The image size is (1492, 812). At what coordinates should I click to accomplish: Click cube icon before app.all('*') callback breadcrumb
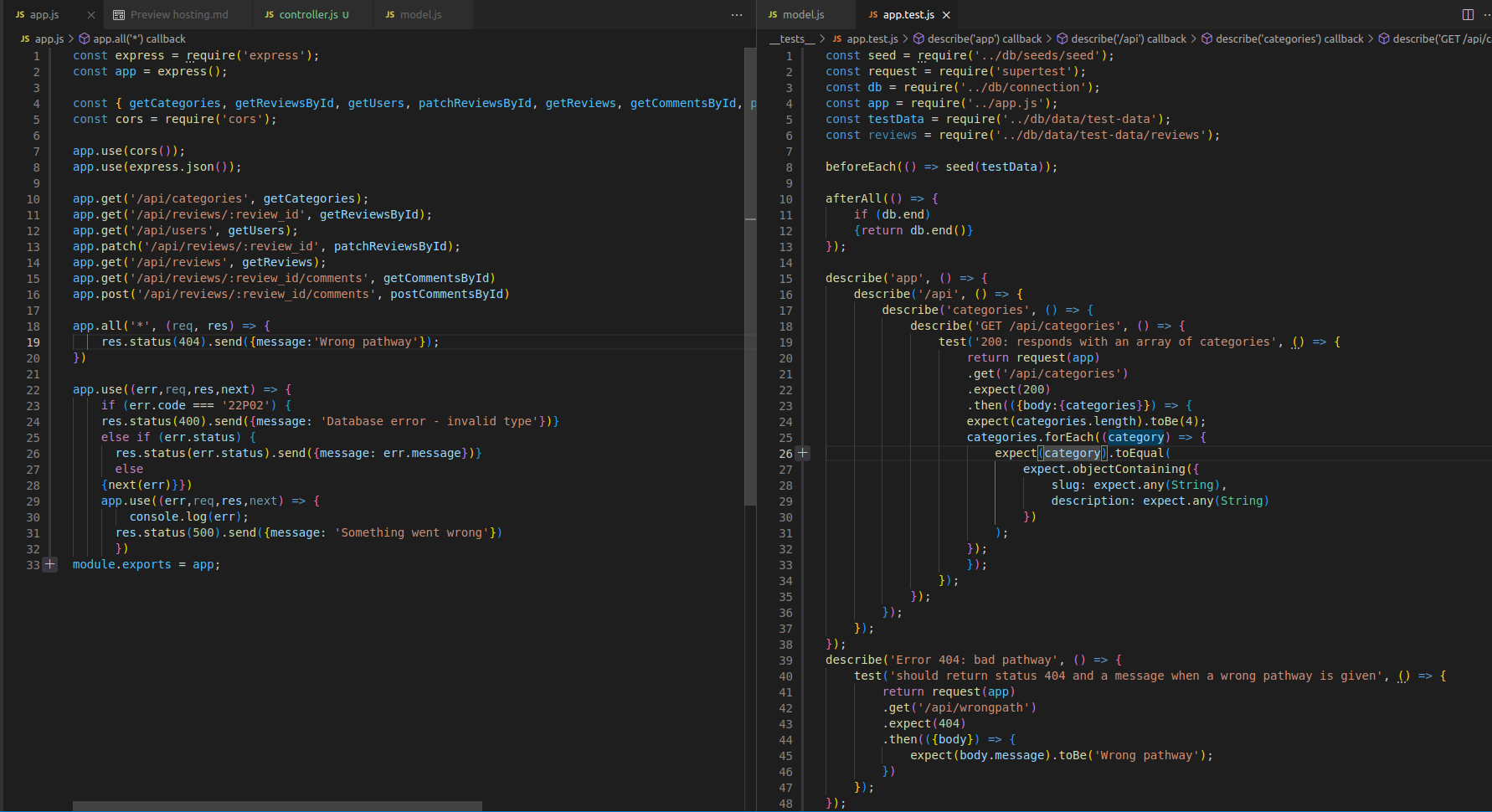[x=84, y=39]
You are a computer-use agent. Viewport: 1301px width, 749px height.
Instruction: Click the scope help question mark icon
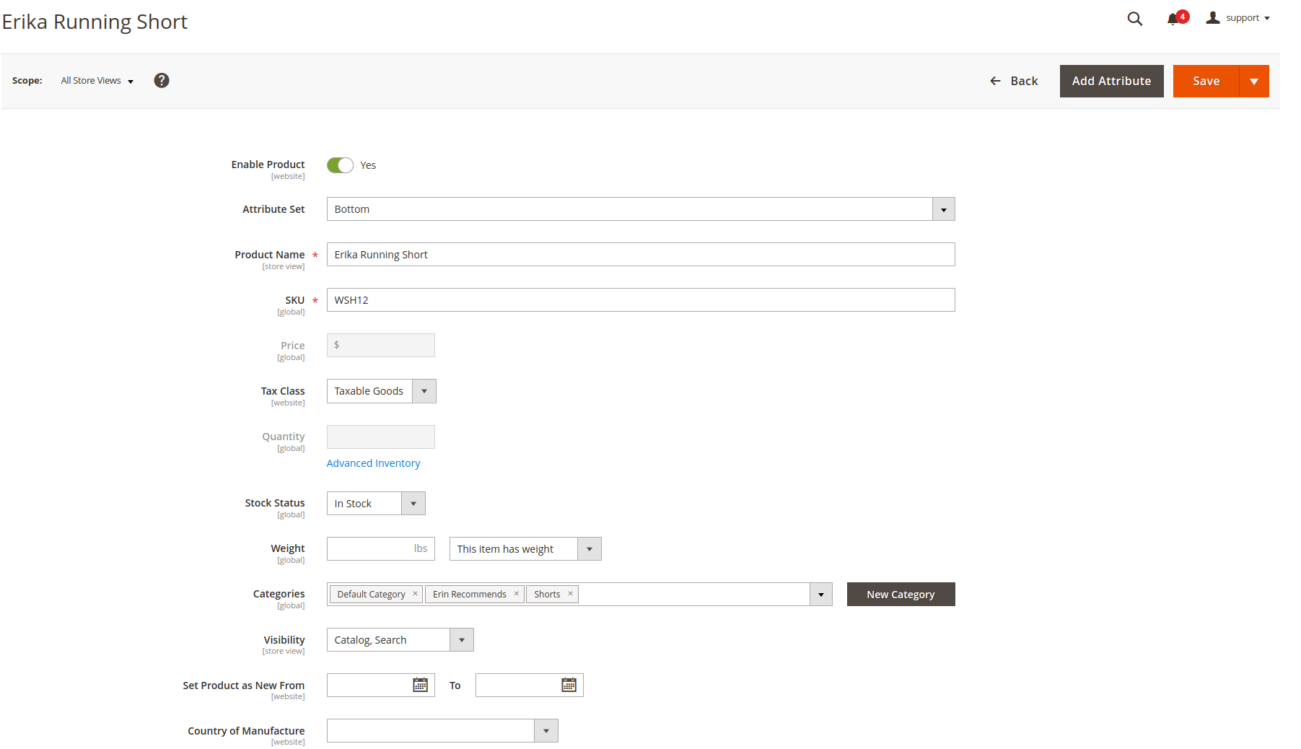[x=162, y=81]
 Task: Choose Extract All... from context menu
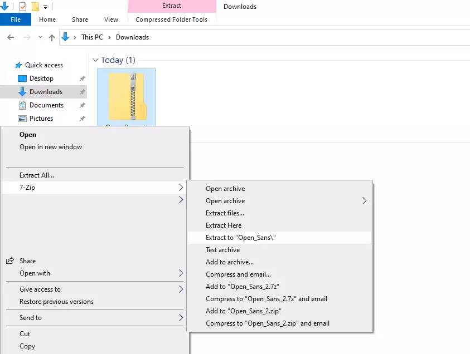pos(37,175)
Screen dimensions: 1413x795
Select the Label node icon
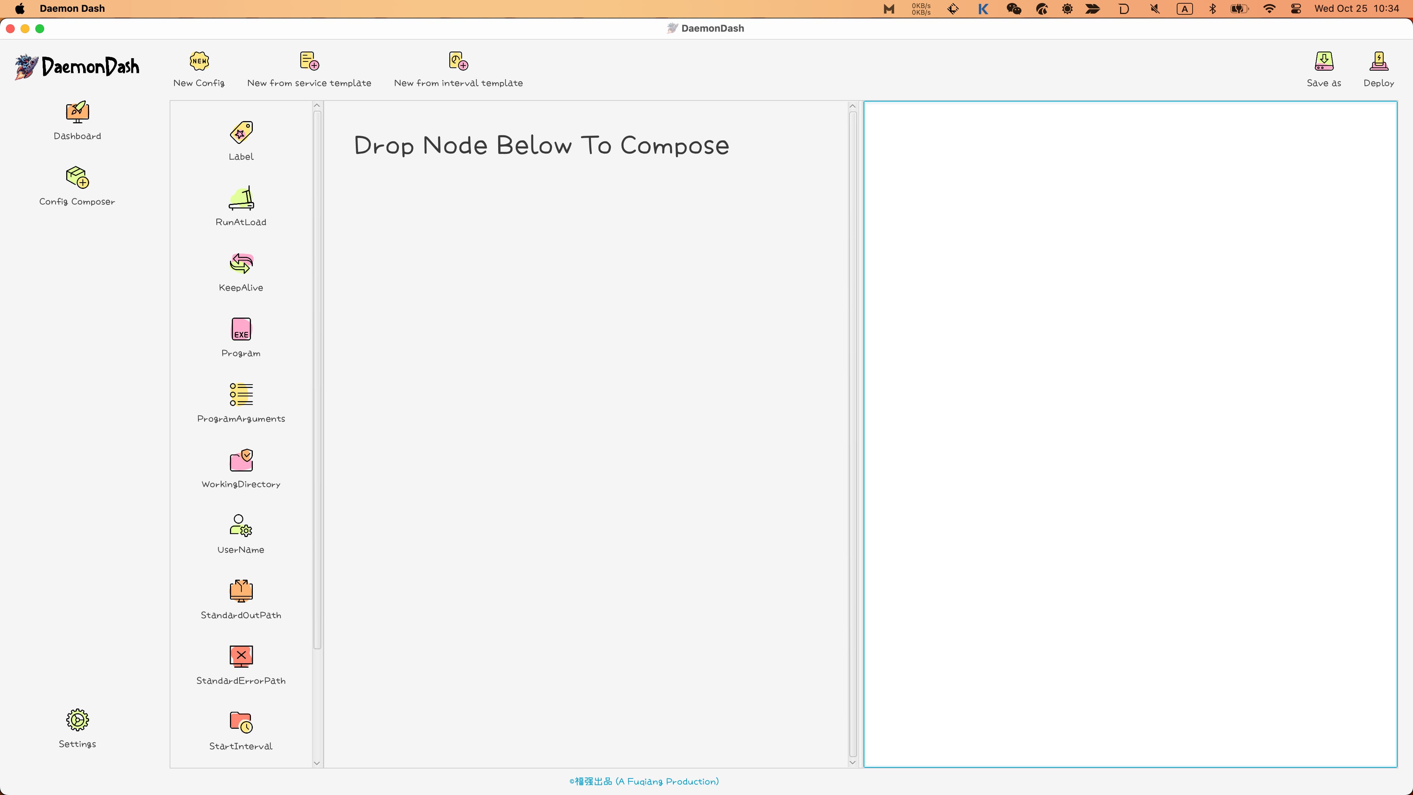241,133
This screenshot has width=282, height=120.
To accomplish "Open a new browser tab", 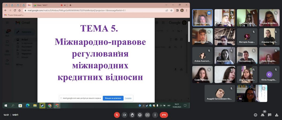I will coord(71,5).
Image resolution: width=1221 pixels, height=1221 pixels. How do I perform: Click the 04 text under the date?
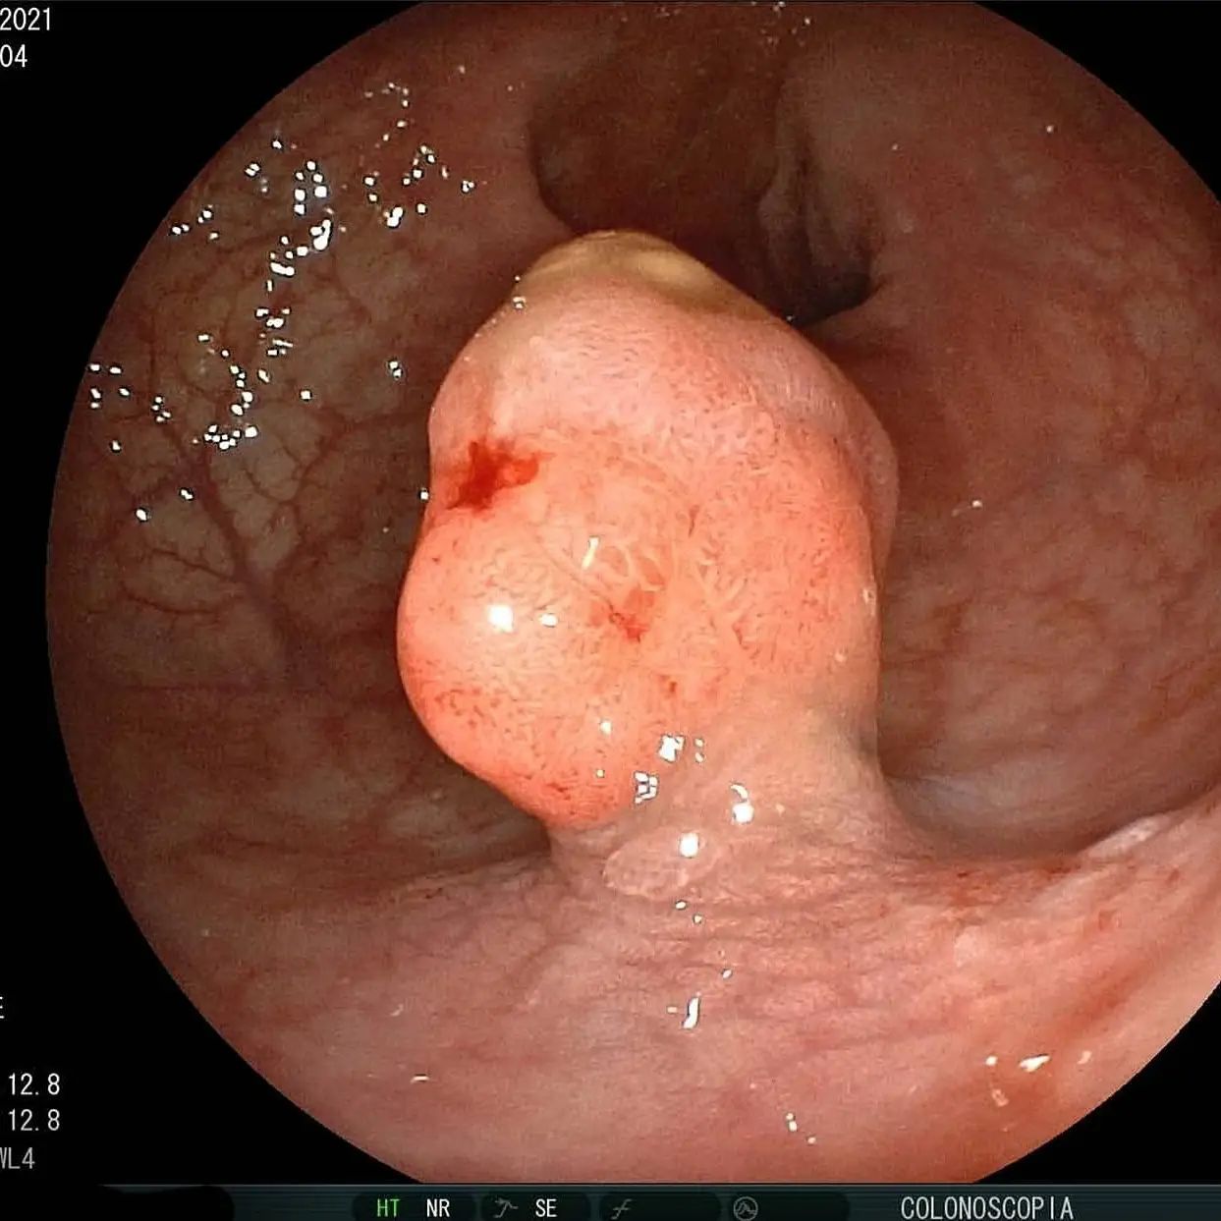[14, 57]
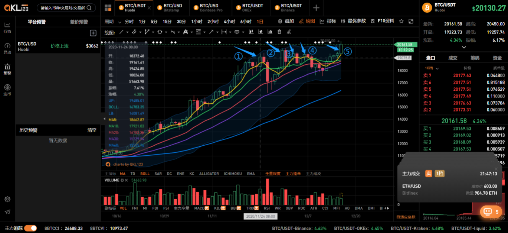Add a new chart tab with the plus icon
Image resolution: width=508 pixels, height=233 pixels.
(x=316, y=8)
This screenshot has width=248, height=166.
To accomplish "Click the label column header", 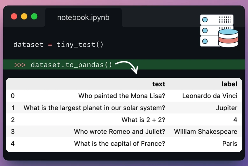I will (229, 84).
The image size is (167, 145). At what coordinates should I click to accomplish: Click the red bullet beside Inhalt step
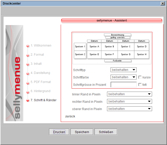point(28,64)
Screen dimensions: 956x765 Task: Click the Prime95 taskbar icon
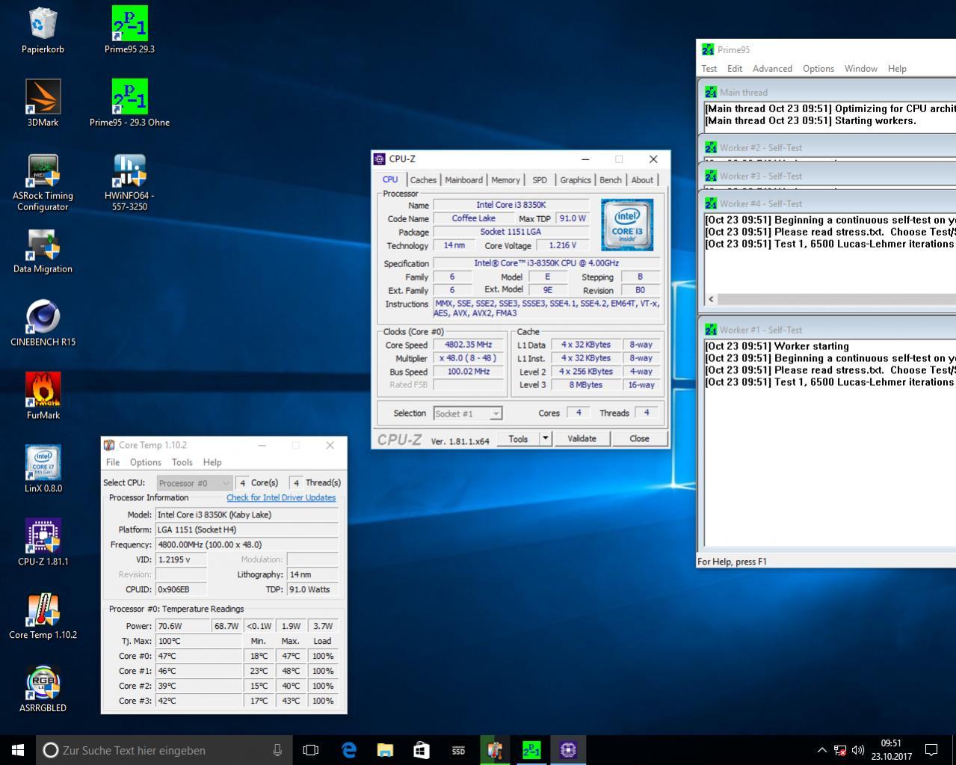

■ INSTRUCTIONS TO FOLLOW: Make a list of all lines in the data that contain "screenshot".

■ SOLUTION TO THIS EXERCISE:
This screenshot has width=282, height=120.
This screenshot has width=248, height=166.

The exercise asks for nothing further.